Najnowsze wpisy, strona 6


wrz 14 2003 Ma olaim an tairgead is ma bhronnaim an tor......
Komentarze: 0

Wpadłem dzisiaj do Evana, musiałem oddać Maćkowe buty i zabrać Sangwiniusza... zapytałem przy okazji, jak to z tym stażem ma wyglądać... nie powiedział mi w sumie nic konkretnego, ani dzisiaj, ani wczoraj... ale powiedział coś znacznie bardziej hmmmm... wiążącego, powiedzmy, mianowicie to, że chciałby mnie mieć w Kontyngencie... dziwne, ale jakoś tak bardziej cieszyłem się wczoraj... ale muszę przyznać, że do dzisiaj myślałem, że wstawia mi kit z tym stażem i generalnie z moim członkostwem... wcześniej odnosiłem nawet wrażenie, że nie chce mnie w Kontyngencie (co zresztą nie byłoby dziwne), ale teraz... nie, nie ma się co napalać i otwierać szampanów, jak będę pełnoprawym członkiem Najemników Ziemi Łódzkiej, wtedy poświętujemy, i to solidnie...

Muszę uprać koszulę od stroju i wyprasować khaitan... nie chce mi się, ale trzeba to zrobić...

Miałem wczoraj bardzo miłą i ciepłą rozmowę z Joasią... opowiadała mi o swoich zamiarach względem pewnej dość osobistej sprawy, i o tym, jak się czuje odnośnie innej, nie mniej osobistej... listu nie mogę się doczekać nawet bardziej niż wcześniej: ma mi w nim opisać tę niespodzainkę, jaka mi szykuje... w głowę zachodzę, co to może być... mam pewne podejrzenie, ale jest ono tak niedorzeczne, że odrzucam je od razu...

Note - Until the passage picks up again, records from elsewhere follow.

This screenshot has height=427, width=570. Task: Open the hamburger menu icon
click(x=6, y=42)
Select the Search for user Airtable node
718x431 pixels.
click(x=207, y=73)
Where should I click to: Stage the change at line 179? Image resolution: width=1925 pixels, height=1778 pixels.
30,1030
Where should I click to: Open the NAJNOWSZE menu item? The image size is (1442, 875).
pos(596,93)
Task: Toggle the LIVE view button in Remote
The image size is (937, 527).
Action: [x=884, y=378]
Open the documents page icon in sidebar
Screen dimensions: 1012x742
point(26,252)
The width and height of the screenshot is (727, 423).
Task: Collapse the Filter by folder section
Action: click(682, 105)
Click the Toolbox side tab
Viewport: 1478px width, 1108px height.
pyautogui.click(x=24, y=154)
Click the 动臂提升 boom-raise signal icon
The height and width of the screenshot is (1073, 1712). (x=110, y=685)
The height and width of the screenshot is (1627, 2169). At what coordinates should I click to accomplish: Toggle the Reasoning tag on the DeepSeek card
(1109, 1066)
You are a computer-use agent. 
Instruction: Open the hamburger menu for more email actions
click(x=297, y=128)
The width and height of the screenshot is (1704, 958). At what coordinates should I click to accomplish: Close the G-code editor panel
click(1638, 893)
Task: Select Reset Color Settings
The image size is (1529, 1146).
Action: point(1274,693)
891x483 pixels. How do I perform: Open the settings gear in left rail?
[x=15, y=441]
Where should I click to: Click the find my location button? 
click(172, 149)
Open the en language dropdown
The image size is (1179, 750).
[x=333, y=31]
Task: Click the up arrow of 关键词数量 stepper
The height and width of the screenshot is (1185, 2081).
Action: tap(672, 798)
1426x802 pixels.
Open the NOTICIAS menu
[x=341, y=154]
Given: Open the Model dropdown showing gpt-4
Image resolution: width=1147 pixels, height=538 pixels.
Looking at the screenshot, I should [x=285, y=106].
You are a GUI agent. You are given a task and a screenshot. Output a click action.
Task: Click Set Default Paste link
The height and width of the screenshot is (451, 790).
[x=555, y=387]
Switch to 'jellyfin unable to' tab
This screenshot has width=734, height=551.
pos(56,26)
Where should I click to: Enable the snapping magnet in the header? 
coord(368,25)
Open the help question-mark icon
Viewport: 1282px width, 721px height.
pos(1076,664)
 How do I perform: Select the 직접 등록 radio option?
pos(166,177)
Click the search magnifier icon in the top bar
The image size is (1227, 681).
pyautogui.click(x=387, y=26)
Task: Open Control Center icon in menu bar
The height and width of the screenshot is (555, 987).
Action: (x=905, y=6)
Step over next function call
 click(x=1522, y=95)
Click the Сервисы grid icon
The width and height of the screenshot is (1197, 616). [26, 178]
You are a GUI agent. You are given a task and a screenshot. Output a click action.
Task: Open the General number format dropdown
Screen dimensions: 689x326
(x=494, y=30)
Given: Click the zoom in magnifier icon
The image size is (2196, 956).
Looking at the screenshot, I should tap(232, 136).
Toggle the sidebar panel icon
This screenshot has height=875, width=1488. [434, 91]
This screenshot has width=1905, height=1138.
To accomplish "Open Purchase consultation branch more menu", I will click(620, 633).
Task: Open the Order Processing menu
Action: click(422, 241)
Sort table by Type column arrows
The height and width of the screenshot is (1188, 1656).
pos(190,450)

Wpadł mi dziś do głowy pewien pomysł: chciałbym iść do psychiatry i przebadać się pod kątem schizofrenii... chcę po prostu mieć pewność, do trzech razy sztuka... i chcę zrobić to szybko... tja, tylko nie wiem, jak długie są terminy do psychiatry... zobaczymy...

Lucyfrka powiedziała mi ostatnio, że zaskakująco dużo piszę o Dizzy... cóż, gdy tak przejrzałem to, co napisałem, stało się to zaskakujące nawet dla mnie... nie wiem, dlaczego tak jest... może Dizzy jest wciąż dla mnie w jakiś sposób ważna, może nie mam po prostu o czym pisać, może jeszcze coś innego... sam nie wiem...

meier_link : :
wrz 13 2003 Arise, sir Dante, I dub thee Knight...
Komentarze: 0

Nawet niezły miałem dzień dzisiaj... po pierwsze bitwa w WFB, a po drugie obstawialiśmy z Evanem i Maćkiem targi edukacyjne... oczywiście byliśmy chodzącą w strojach (oni historycznych, ja fantasy) reklamą szkoły języków obcych należacej do mamy Evana... ale było po prostu świetnie... poza napędzaniem potencjalnych klientów robiliśmy ogólną furorę strojem i uzbrojeniem... Maćko szczególnie upodobał sobie mój miecz, Sangwiniusza... ogólnie świetnie się bawiłem, i oni chyba też...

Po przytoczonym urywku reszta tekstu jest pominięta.